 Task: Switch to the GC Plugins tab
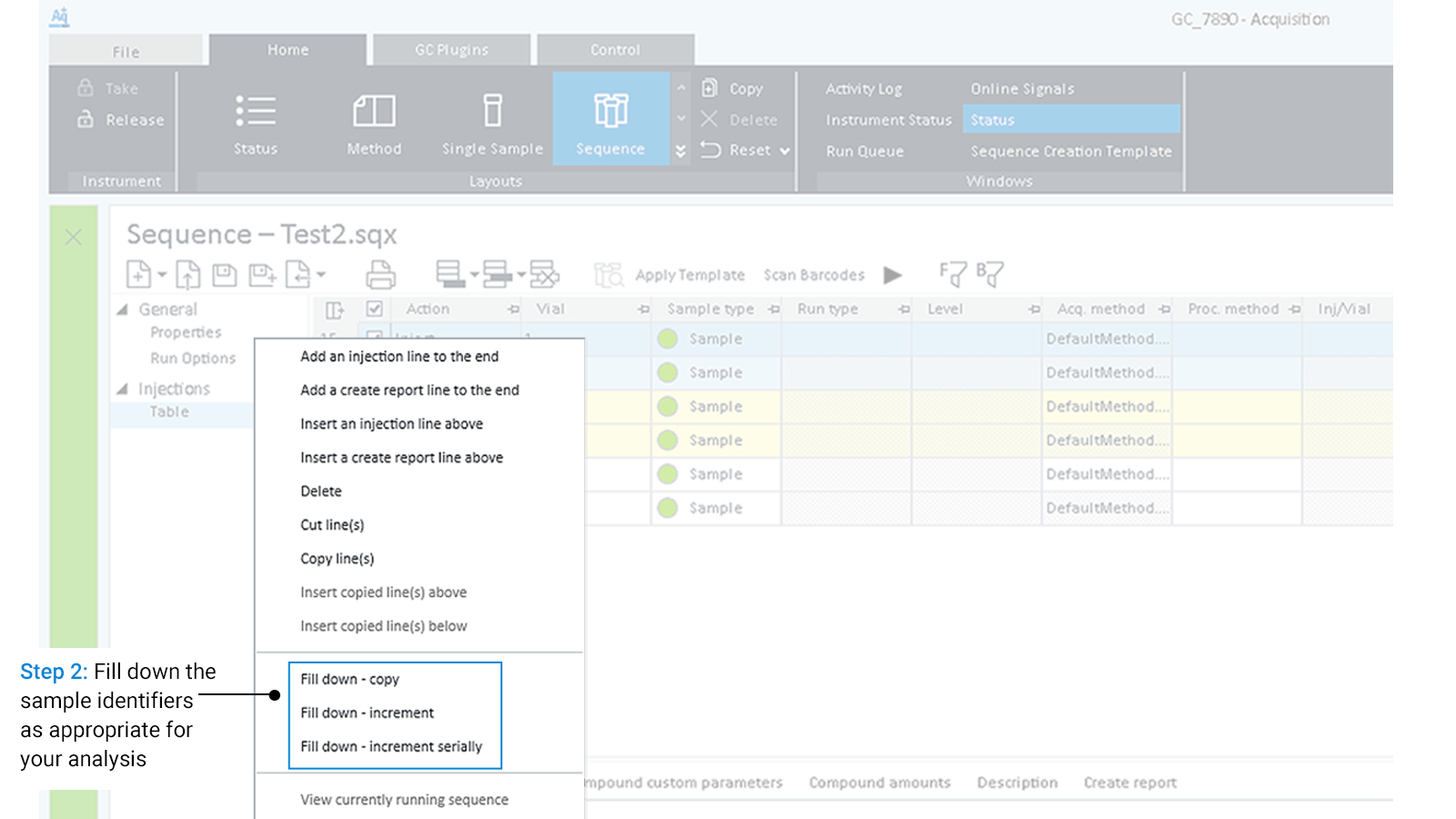coord(451,50)
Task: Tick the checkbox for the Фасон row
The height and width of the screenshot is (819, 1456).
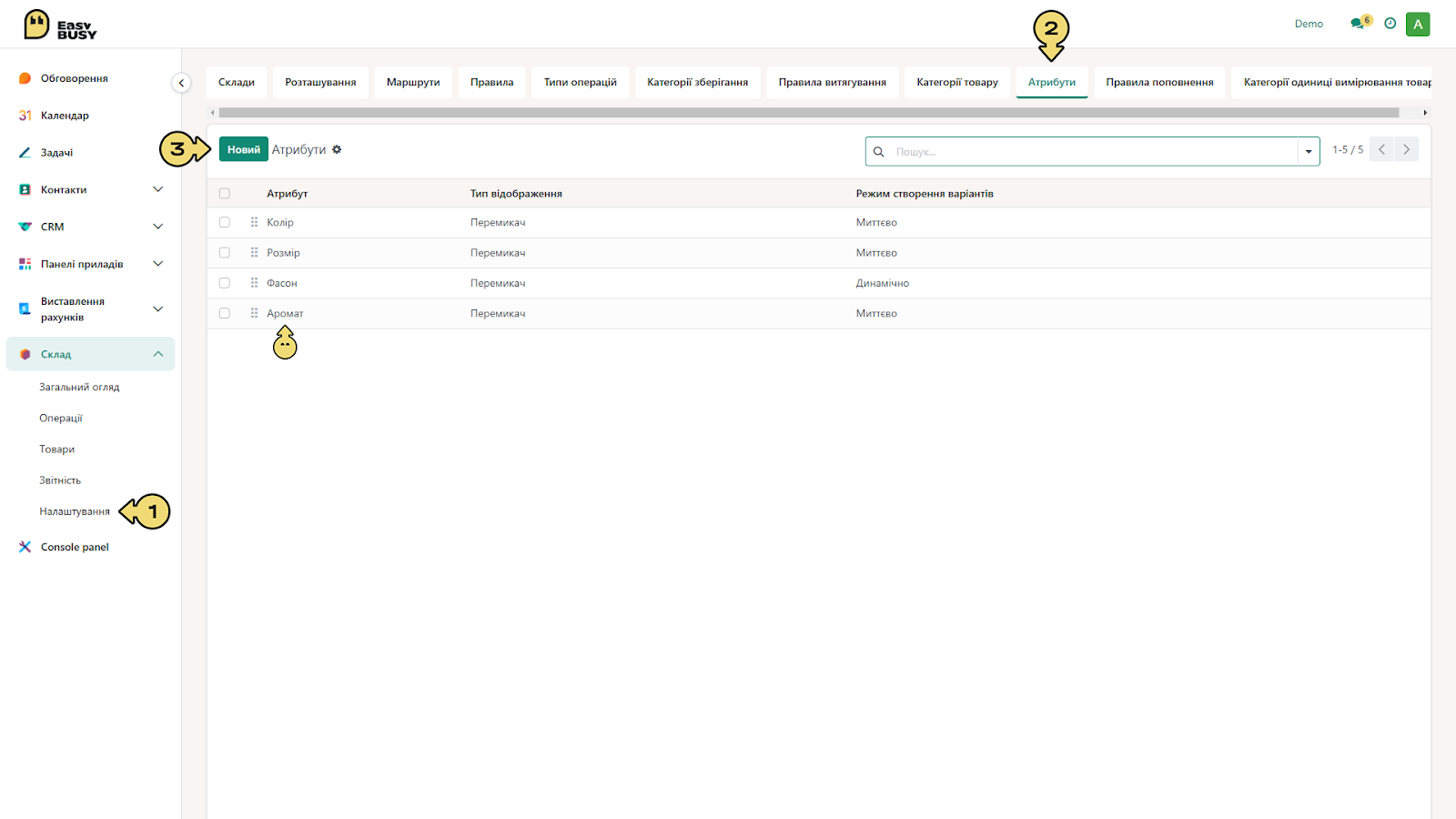Action: (x=225, y=283)
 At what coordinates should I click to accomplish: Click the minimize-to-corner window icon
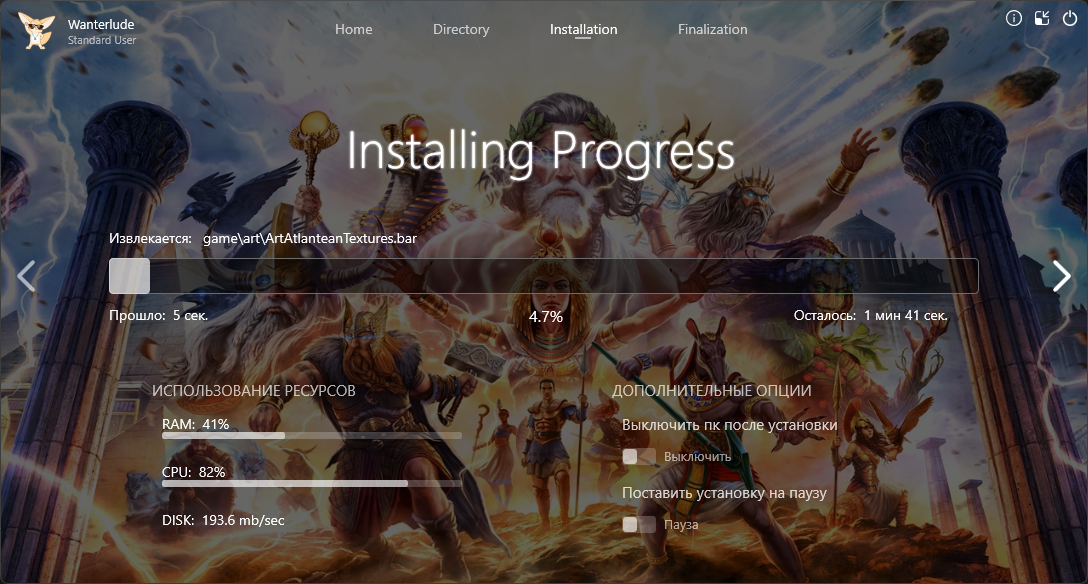[1042, 18]
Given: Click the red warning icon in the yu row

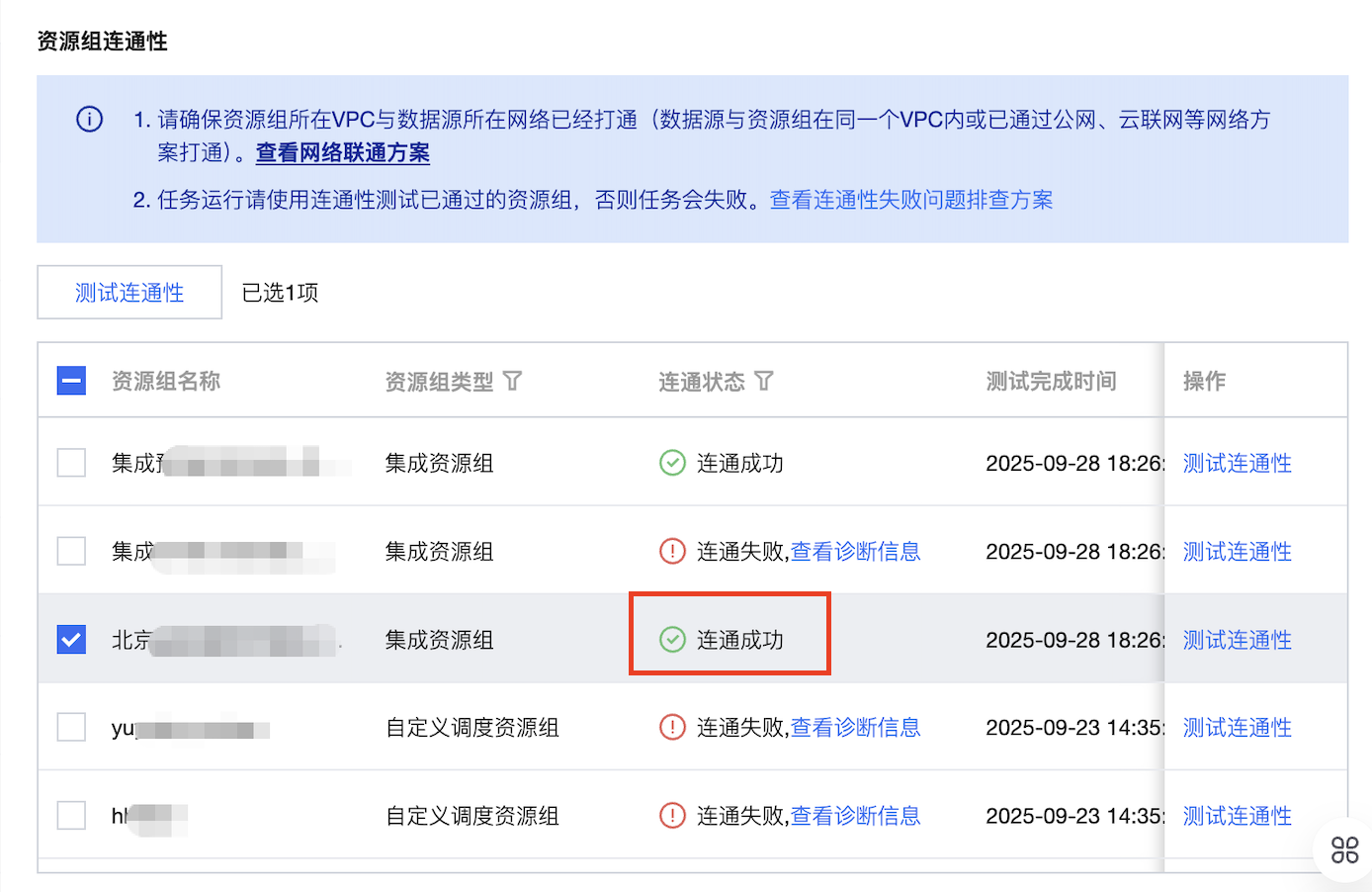Looking at the screenshot, I should (x=672, y=728).
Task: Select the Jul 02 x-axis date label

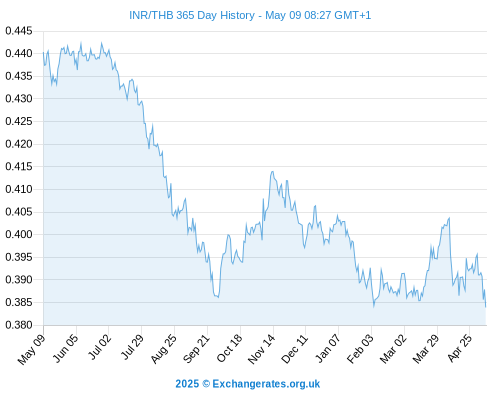Action: (99, 347)
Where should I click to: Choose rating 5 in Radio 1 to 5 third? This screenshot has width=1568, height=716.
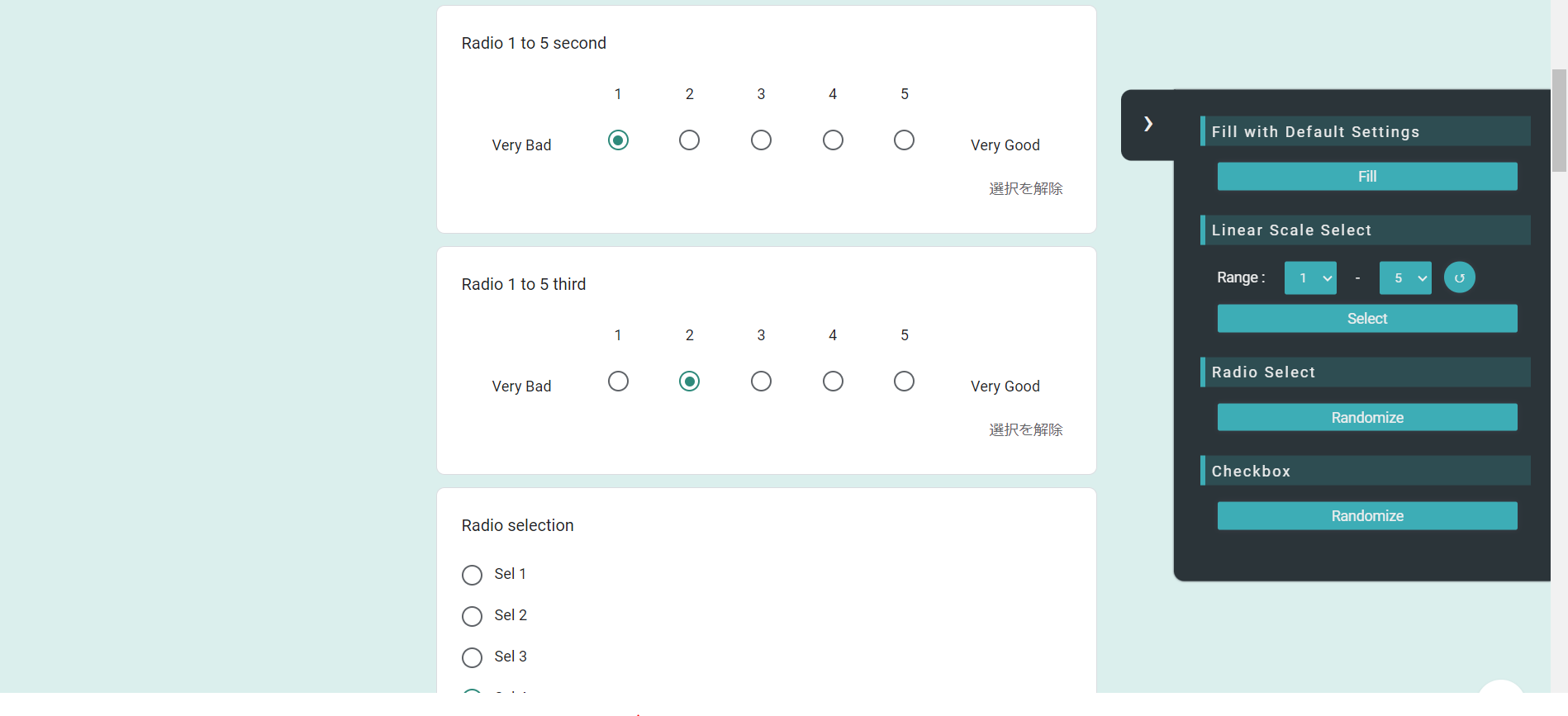pos(904,382)
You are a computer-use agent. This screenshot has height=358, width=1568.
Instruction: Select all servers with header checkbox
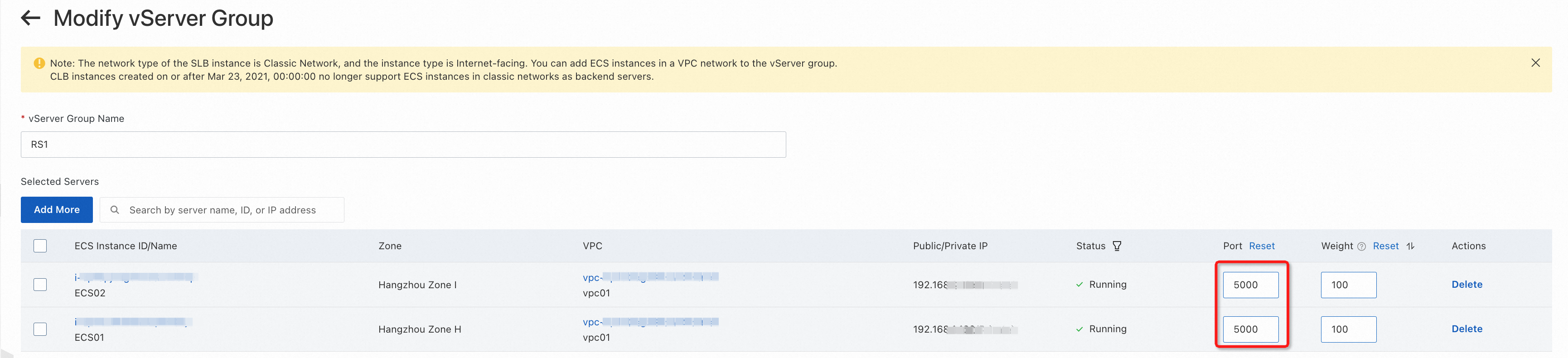40,246
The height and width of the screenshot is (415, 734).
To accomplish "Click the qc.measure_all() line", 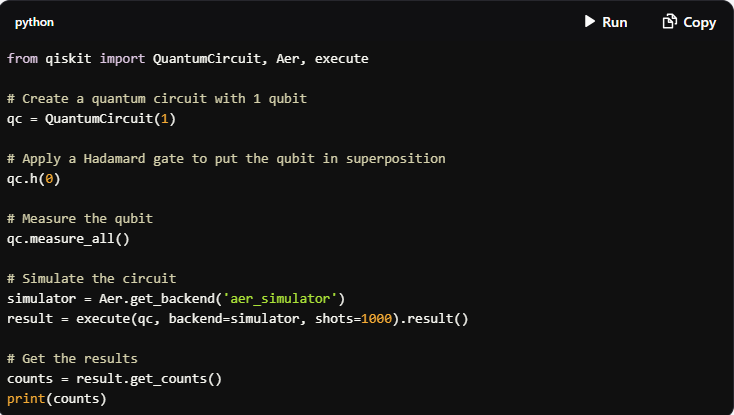I will 68,239.
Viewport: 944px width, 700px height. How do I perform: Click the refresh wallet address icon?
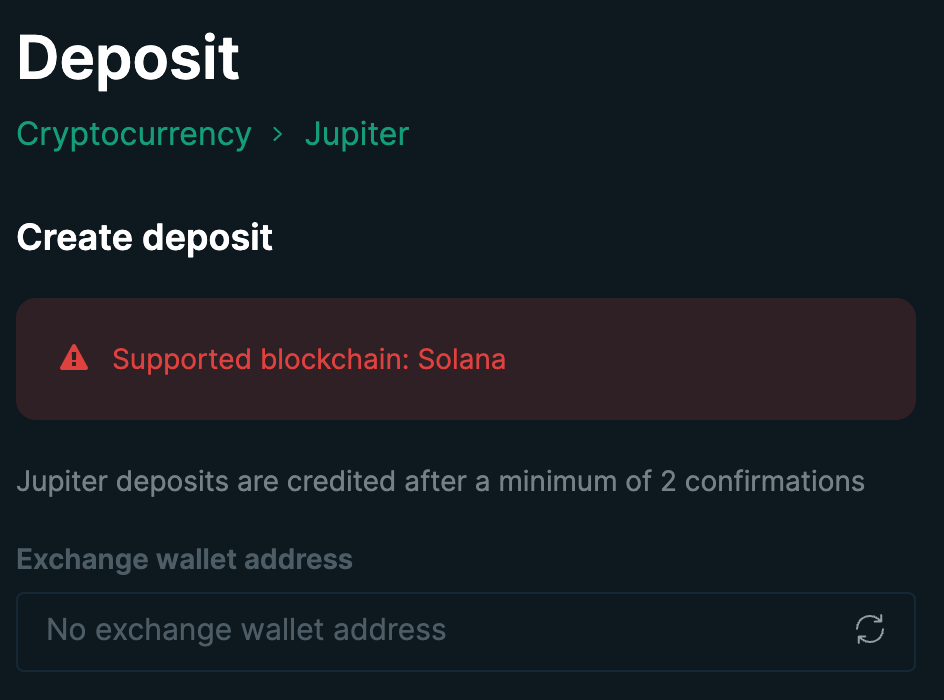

Activity: Transcribe exactly each line of the records from the start up to and including the one with "You are a computer-use", and leave out every picture.

Result below:
 Task: Switch to the GC Plugins tab
coord(451,50)
Task: Tick the checkbox for the Фасон row
The height and width of the screenshot is (819, 1456).
Action: (x=225, y=283)
 At what coordinates should I click to accomplish: Click the minimize-to-corner window icon
[1042, 18]
Given: Click the red warning icon in the yu row

Looking at the screenshot, I should (x=672, y=728).
Task: Select the Jul 02 x-axis date label

Action: (99, 347)
Where should I click to: Choose rating 5 in Radio 1 to 5 third? This screenshot has width=1568, height=716.
pos(904,382)
You are a computer-use agent. This screenshot has height=358, width=1568.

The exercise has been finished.